> **Extract provided**:
┌──
680: Prevent premature decay for IN tuple
This removes IN prematurely decaying, since it's only necessary for index filters. To complement this, I've implemented SplitConjunction and SplitDisjunction, so that they're aware of Doltgres expression types. The GMS versions will see *pgexprs.GMSCast and do nothing, since we actually care about the child, but GMS is unaware of that.
675: Replace AllDatabasesWithNames so that revision dbs show up in information_schema tables
GMS PR: dolthub/go-mysql-server#2645
672: Added regression tests
This adds a ton of tests, taken from the Postgres Regression Test suite, and made into Go tests using the new tool in testing/go/regression/reader. There are errors in some of the tests, but it at least gives a very rough idea of what works and what doesn't. The plan is to put this in a nightly job that displays results alongside the correctness tests, and it will also be able to tell us which tests fail that previously passed.
In addition, this also implements COPY FROM, since it's used by the regression tests for loading in the test data.
644: Add tests for branch interactions with schema
641: Release v0.11.1
Created by the Release workflow to update DoltgreSQL's version
634: support schema qualified create table with serial type
561: Add support for Poltgres-compatible indexes
This implements a proof-of-concept for true Postgres indexes.
Current Implementation
The current index implementation relies on the methods used in GMS and Dolt, which are inherently MySQL-based. There are a lot of layers to make indexes as efficient as possible (while also allowing for different integrators to use their own implementations), but I'm going to focus on the inner "core" logic. There are two parts to the core: storage and iteration.
Storage
At a high level, we've hardcoded how values should be stored in an index by their observed behavior. NULL is treated as being smaller than the smallest possible value, and is always stored first. Integers are ordered from negative to positive. Strings are in the order defined by their collation, which is usually in alphabetical order with some casing differences. In Dolt the ordering is concrete, and in GMS this order is assumed for all indexable types.
Iteration
In GMS, we take an expression (filter or join) and create a range (or multiple ranges) that expresses the values that the index should return. That range contains the lower and upper bounds, and those are based on the value given. For example, the filter column >= 6 (where column is an integer) uses the value of 6 to construct a range of [6, ∞). This range is then passed to Dolt, which uses the inclusive 6 as its starting point, and knows to iterate over the remaining index data until the end. If given some value that uses a different type than the indexed column's type, then that value is automatically cast to the index's type.
Postgres vs. MySQL
With the storage and iteration in place for how MySQL (GMS and Dolt) work, let's now look at some key differences with indexes in Postgres.
Storage Control: The layout of values are defined by a function. For the default types, Postgres ships with the function pre-defined. It is assumed that this function lays out values such that distinct (not equal using the = operator) values are not equivalent.
└──
> **Exercise instructions**:
1 - Please repeat, word for word, the lines of the listing that begin at the line containing "You are a computer-use agent. This" and stop after the line containing "[x=255, y=231]".
2 - Write what comes next in the Doltgres release notes, picking up after their last sentence.
The Doltgres release notes and the listing have no connection to each other.

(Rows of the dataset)
┌──
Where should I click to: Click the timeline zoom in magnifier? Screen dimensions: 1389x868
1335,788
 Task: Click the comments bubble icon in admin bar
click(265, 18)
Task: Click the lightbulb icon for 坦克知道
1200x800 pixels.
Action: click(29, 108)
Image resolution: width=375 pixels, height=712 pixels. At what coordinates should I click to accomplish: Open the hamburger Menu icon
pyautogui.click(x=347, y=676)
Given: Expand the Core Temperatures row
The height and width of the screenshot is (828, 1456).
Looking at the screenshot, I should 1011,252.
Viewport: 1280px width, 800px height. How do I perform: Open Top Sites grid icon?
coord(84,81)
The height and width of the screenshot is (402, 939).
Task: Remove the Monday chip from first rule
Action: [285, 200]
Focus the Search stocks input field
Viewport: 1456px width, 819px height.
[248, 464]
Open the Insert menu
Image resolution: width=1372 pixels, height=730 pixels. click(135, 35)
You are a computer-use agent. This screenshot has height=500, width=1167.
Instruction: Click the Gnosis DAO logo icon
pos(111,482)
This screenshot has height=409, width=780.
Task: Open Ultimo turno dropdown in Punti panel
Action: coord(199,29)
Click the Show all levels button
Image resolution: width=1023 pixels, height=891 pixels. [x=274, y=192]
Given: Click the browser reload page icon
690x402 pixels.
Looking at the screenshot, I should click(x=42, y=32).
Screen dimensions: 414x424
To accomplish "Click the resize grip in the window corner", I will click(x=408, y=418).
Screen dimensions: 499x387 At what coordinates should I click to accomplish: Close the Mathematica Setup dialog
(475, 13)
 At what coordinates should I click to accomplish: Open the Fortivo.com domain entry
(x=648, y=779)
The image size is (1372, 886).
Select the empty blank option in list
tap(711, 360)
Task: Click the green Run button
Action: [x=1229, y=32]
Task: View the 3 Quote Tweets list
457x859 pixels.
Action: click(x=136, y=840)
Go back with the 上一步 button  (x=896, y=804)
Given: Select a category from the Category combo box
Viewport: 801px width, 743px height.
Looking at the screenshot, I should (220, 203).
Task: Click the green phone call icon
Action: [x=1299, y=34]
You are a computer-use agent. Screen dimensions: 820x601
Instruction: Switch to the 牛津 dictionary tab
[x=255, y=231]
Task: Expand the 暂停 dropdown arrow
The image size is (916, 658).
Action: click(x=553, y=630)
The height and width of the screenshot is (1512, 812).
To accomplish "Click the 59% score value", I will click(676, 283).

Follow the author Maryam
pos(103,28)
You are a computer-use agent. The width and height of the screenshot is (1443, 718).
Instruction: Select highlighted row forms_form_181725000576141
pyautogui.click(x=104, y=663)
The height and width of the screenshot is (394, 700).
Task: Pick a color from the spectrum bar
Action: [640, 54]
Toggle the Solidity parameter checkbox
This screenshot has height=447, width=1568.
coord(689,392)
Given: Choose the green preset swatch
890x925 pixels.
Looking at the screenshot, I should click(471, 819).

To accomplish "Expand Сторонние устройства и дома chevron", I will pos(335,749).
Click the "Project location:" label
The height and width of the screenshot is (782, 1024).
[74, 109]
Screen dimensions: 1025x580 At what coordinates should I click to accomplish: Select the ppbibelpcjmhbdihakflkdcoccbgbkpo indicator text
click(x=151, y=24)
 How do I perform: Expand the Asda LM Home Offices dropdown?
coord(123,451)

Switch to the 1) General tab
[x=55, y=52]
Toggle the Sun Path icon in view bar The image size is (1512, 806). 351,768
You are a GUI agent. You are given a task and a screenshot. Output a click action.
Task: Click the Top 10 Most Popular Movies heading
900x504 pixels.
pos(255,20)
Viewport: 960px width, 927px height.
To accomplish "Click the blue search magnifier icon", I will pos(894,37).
└──
> **In response**:
1 -
You are a computer-use agent. This screenshot has height=500, width=1167.
Instruction: Click the Gnosis DAO logo icon
pos(111,482)
This screenshot has height=409, width=780.
Task: Open Ultimo turno dropdown in Punti panel
Action: coord(199,29)
Click the Show all levels button
Image resolution: width=1023 pixels, height=891 pixels. [x=274, y=192]
Given: Click the browser reload page icon
690x402 pixels.
Looking at the screenshot, I should click(x=42, y=32).
Screen dimensions: 414x424
To accomplish "Click the resize grip in the window corner", I will click(x=408, y=418).
Screen dimensions: 499x387 At what coordinates should I click to accomplish: Close the Mathematica Setup dialog
(475, 13)
 At what coordinates should I click to accomplish: Open the Fortivo.com domain entry
(x=648, y=779)
The image size is (1372, 886).
Select the empty blank option in list
tap(711, 360)
Task: Click the green Run button
Action: [x=1229, y=32]
Task: View the 3 Quote Tweets list
457x859 pixels.
Action: click(x=136, y=840)
Go back with the 上一步 button  (x=896, y=804)
Given: Select a category from the Category combo box
Viewport: 801px width, 743px height.
Looking at the screenshot, I should (220, 203).
Task: Click the green phone call icon
Action: [x=1299, y=34]
You are a computer-use agent. Screen dimensions: 820x601
Instruction: Switch to the 牛津 dictionary tab
[x=255, y=231]

2 -
Iteration via Operators: Specifically for b-trees, iterating over the storage is handled by the comparison operators. As long as the 5 main comparison operators exist (=, >, >=, <, <=), then any value may be used to iterate over storage. It is assumed that these operators map to some logical form of continuity, but that is not strictly required (the Postgres analyzer can actually catch some forms of discontinuity and apply additional filters, pretty cool actually). For example, it is possible that < and > could return true for the same input, but again it is assumed that this is not the case.
Null Ordering: Nulls can be viewed as either the smallest possible value or the largest possible value, changing where they're positioned in the index.
Null Distinction: For UNIQUE indexes, this controls whether we permit multiple NULL values. If NULLs are distinct, then multiple rows may use NULL. In MySQL, NULLs are always considered distinct.
Indexed Joins
This is originally what kickstarted this small project. Now that I've covered how the current implementation works, and a few ways how Postgres differs, it should be much easier to show how proper indexed joins would not work in the current implementation. At their simplest, an index join has a form like SELECT * FROM t1 JOIN t2 ON t1.col = t2.col;. It may not be obvious, but this touches at least 2 of the 4 differences that I mentioned in the previous section.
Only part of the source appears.